** start of Input data **
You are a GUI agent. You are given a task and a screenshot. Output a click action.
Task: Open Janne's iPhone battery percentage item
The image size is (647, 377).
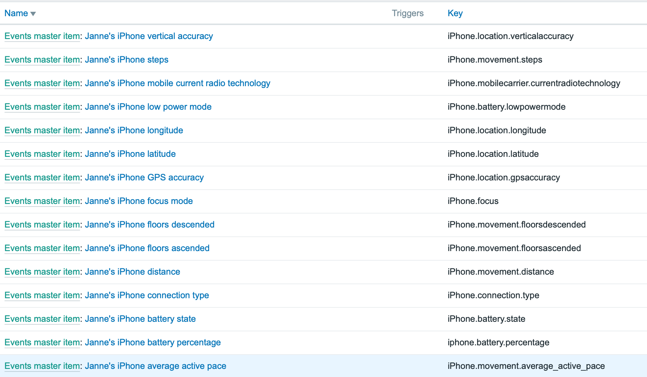coord(153,342)
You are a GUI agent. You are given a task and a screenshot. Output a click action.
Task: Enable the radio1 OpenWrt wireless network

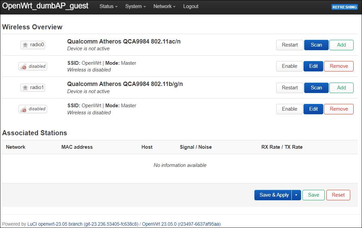click(289, 109)
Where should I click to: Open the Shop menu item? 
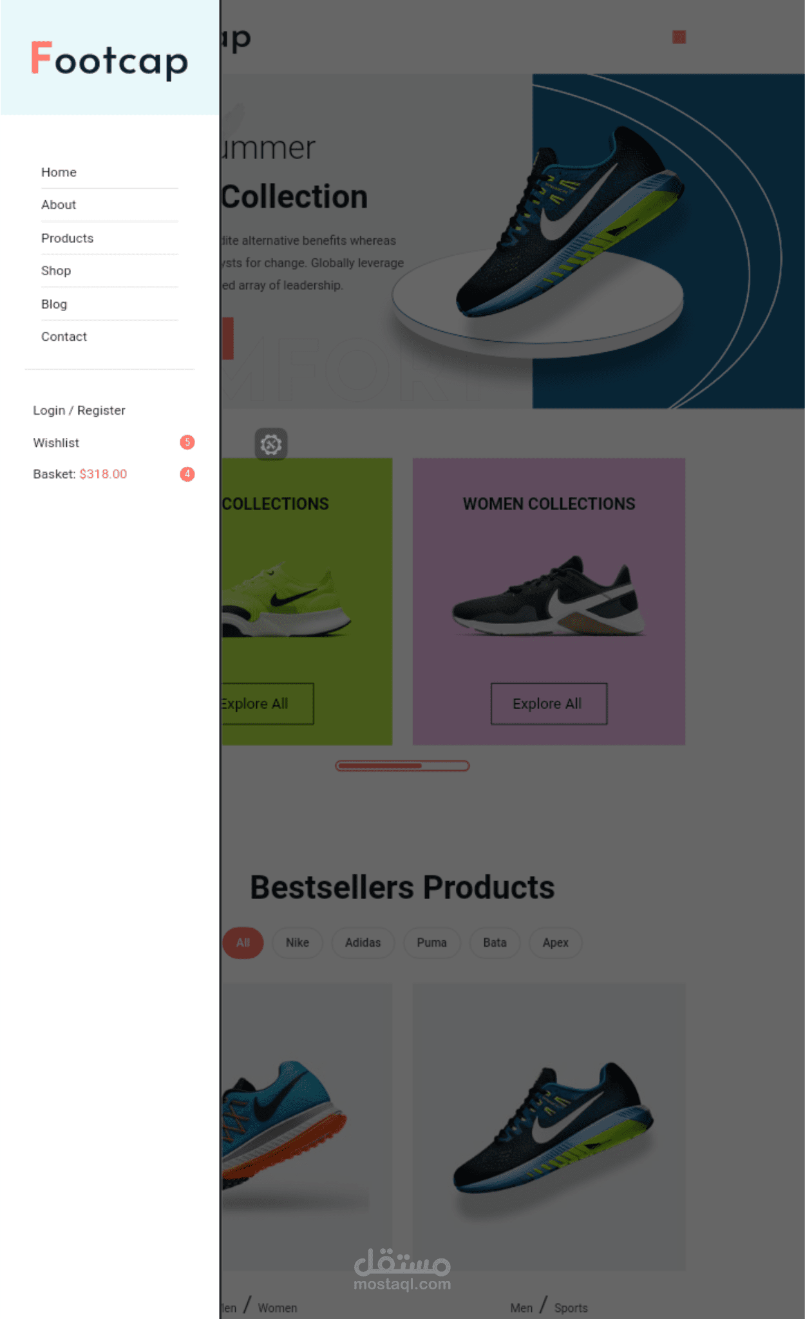56,270
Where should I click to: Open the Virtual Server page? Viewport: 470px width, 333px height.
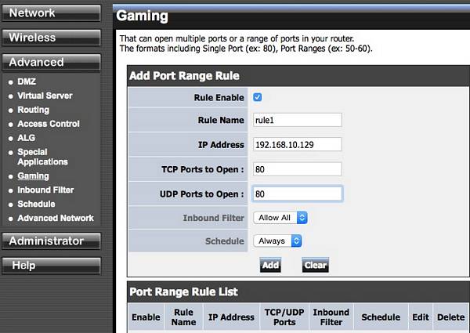point(45,96)
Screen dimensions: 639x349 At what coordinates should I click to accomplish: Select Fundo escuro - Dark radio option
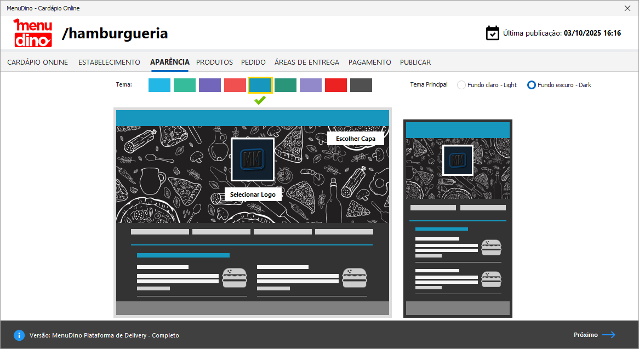[531, 85]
** end of Input data **
* **Short task**: Please rewrite all of the rows above, replacing "GUI agent" with "UI assistant" and leaving everything else unchanged. Omit the pictures from your answer.

* **Exercise output**:
You are a UI assistant. You are given a task and a screenshot. Output a click action.
Task: Open Janne's iPhone battery percentage item
The image size is (647, 377).
coord(153,342)
You are a UI assistant. You are given a task and a screenshot. Output a click action.
Task: Enable the radio1 OpenWrt wireless network

click(289, 109)
Where should I click to: Open the Shop menu item? 
56,270
Where should I click to: Open the Virtual Server page? Viewport: 470px width, 333px height.
point(45,96)
Screen dimensions: 639x349 At what coordinates should I click to accomplish: Select Fundo escuro - Dark radio option
[531, 85]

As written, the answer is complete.